Апрель — июнь 1951
Перевод М.Кожевниковой
Москва, изд-во "Известия", 1990
OCR & spellcheck: Ольга Амелина, ноябрь 2005
Действующие лица
С т а р и к 95 лет
С т а р у х а 94 года
О р а т о р 45 – 50 лет
И множество других персонажей
ОБСТАНОВКА
Комната полукругом с нишей в глубине. Справа от авансцены три двери, затем окно, перед ним скамейка, затем еще одна
дверь. В нише парадная дверь с двумя створками, от нее симметрично, справа и слева, еще две двери, со стороны зрительного
зала невидимые. Слева от авансцены тоже три двери, затем окно, перед ним скамейка, левое окно симметрично правому, подле
окна черная доска и небольшое возвышение, своего рода эстрада. На авансцене стоят рядышком два стула.
Занавес поднимается. На сцене полумрак. Старик, стоя на скамеечке, перевесился через подоконник.
Старушка зажигает газовую лампу, разливается зеленоватый свет. Старушка подходит и теребит за
рукав старика.
С т а р у ш к а. Закрывай-ка окно, душенька, гнилой водой пахнет и комары летят.
С т а р и к. Отстань!
С т а р у ш к а. Закрывай, закрывай, душенька. Иди посиди лучше. И не перевешивайся так, а то в воду упадешь. Ты же знаешь, что с Франциском Первым случилось. Надо быть осторожнее.
С т а р и к. Вечно эти примеры из истории! Я, крошка, устал от французской истории. Хочу смотреть в окно, лодки на воде, как пятна на солнце.
С т а р у ш к а. Какие там лодки, когда солнца нет, — темно, душенька.
С т а р и к. Зато тени остались. (Еще сильнее перевешивается через подоконник.)
С т а р у ш к а (тянет его обратно изо всех сил). Ох!.. Не пугай меня, детка... сядь посиди, все равно не увидишь, как они приедут. Не стоит и стараться. Темно...
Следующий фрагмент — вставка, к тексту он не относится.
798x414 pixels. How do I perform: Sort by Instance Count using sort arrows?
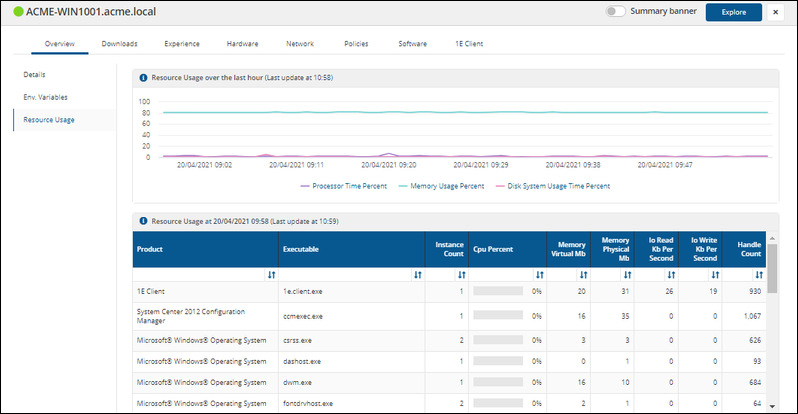(461, 274)
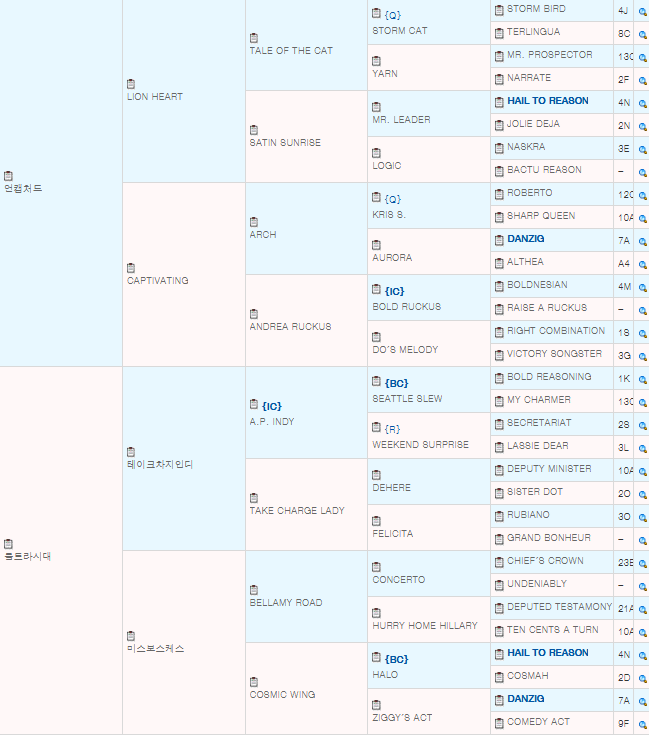Viewport: 649px width, 735px height.
Task: Open the ALTHEA ancestor link
Action: [526, 262]
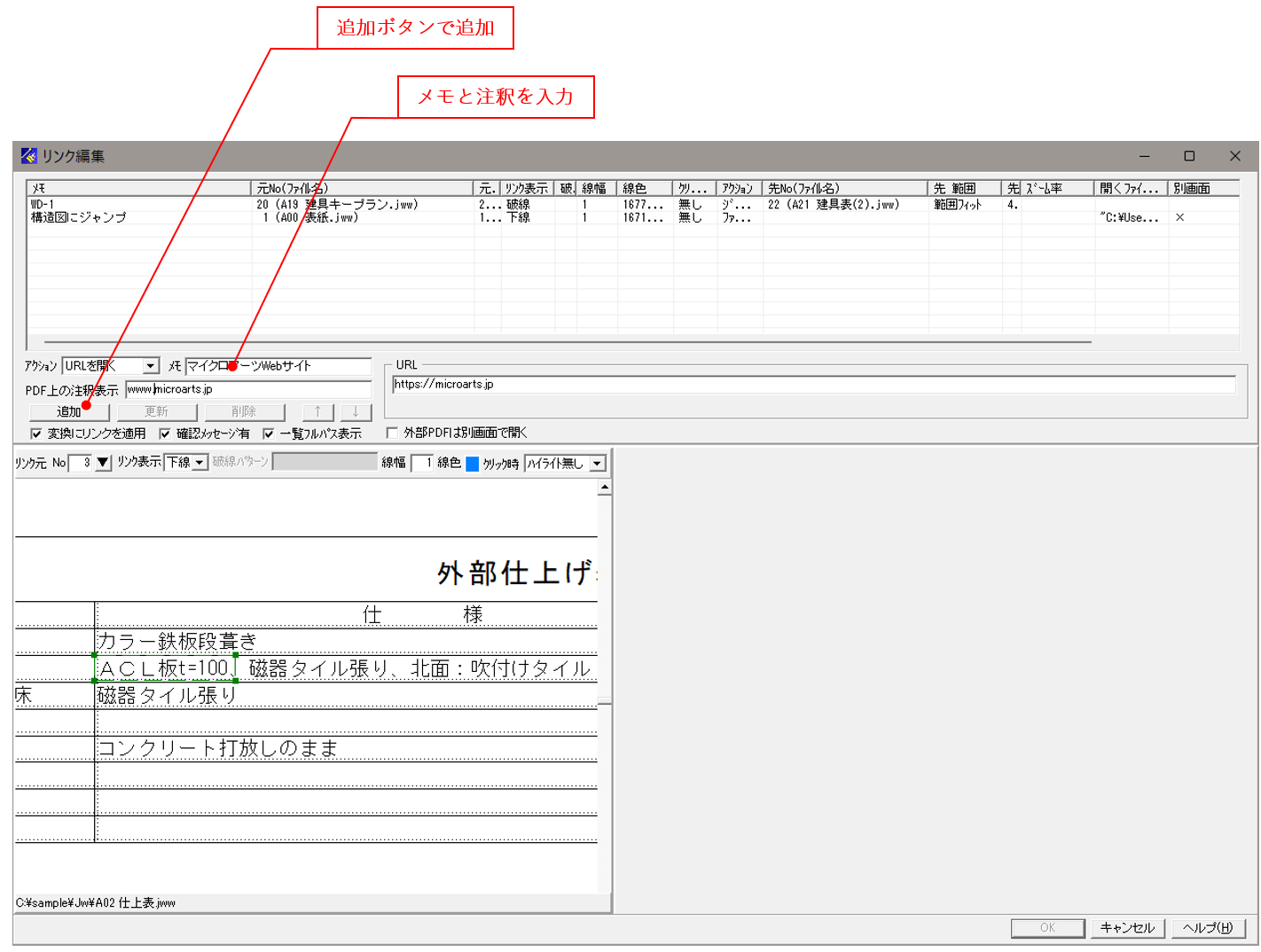Image resolution: width=1261 pixels, height=952 pixels.
Task: Move the selected link down with ↓ arrow
Action: pyautogui.click(x=355, y=411)
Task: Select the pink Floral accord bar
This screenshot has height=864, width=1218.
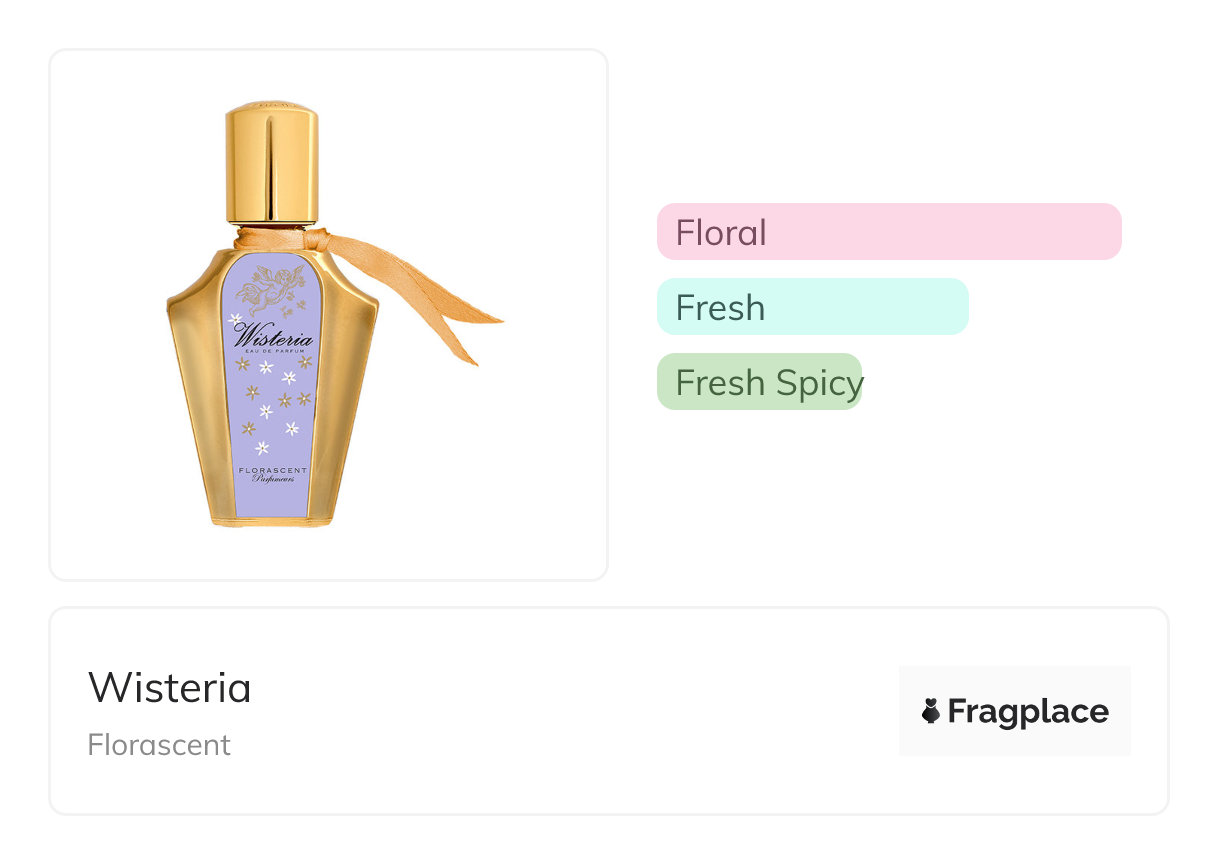Action: (889, 232)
Старик неохотно уступает ей.
С т а р и к. Я посмотреть хотел, мне так нравится смотреть на воду.
С т а р у ш к а. И как ты только можешь на нее смотреть, душенька? У меня сразу голова кружится. Ох! Этот дом, остров, никак не могу привыкнуть. Кругом вода... под окнами вода и до самого горизонта...
Старушка тянет старика к стульям на авансцене; старик, словно это само собой разумеется,
садится на колени к старушке.
С т а р и к. Шесть часов, а уже темно. Вот раньше, помнишь, всегда было светло, в девять — светло, в десять — светло, в полночь тоже светло.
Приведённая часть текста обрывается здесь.